_EXERCISE MATERIALS_.
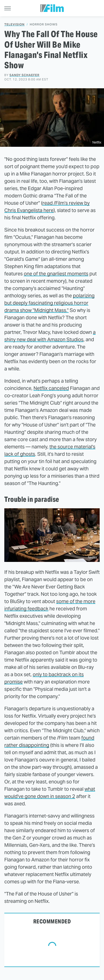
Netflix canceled (51, 388)
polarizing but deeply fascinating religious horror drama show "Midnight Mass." (49, 303)
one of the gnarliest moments (56, 274)
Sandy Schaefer (24, 75)
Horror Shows (44, 24)
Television (14, 24)
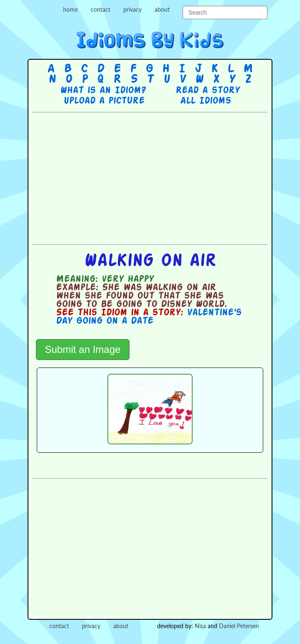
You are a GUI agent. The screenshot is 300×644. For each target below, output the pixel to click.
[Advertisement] (166, 177)
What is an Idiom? (103, 91)
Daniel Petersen (239, 626)
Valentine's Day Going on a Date (149, 317)
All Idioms (206, 101)
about (162, 9)
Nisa (200, 626)
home (70, 9)
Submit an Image (82, 349)
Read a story (208, 91)
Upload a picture (104, 101)
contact (100, 9)
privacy (132, 9)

_WHAT IS REQUIRED_. Can you copy every line of the material above word for word, leaving out the pictures?

_RESPONSE FOR THIS EXERCISE_.
Netflix canceled (51, 388)
polarizing but deeply fascinating religious horror drama show "Midnight Mass." (49, 303)
one of the gnarliest moments (56, 274)
Sandy Schaefer (24, 75)
Horror Shows (44, 24)
Television (14, 24)
You are a GUI agent. The screenshot is 300×644. For each target below, output the pixel to click.
[Advertisement] (166, 177)
What is an Idiom? (103, 91)
Daniel Petersen (239, 626)
Valentine's Day Going on a Date (149, 317)
All Idioms (206, 101)
about (162, 9)
Nisa (200, 626)
home (70, 9)
Submit an Image (82, 349)
Read a story (208, 91)
Upload a picture (104, 101)
contact (100, 9)
privacy (132, 9)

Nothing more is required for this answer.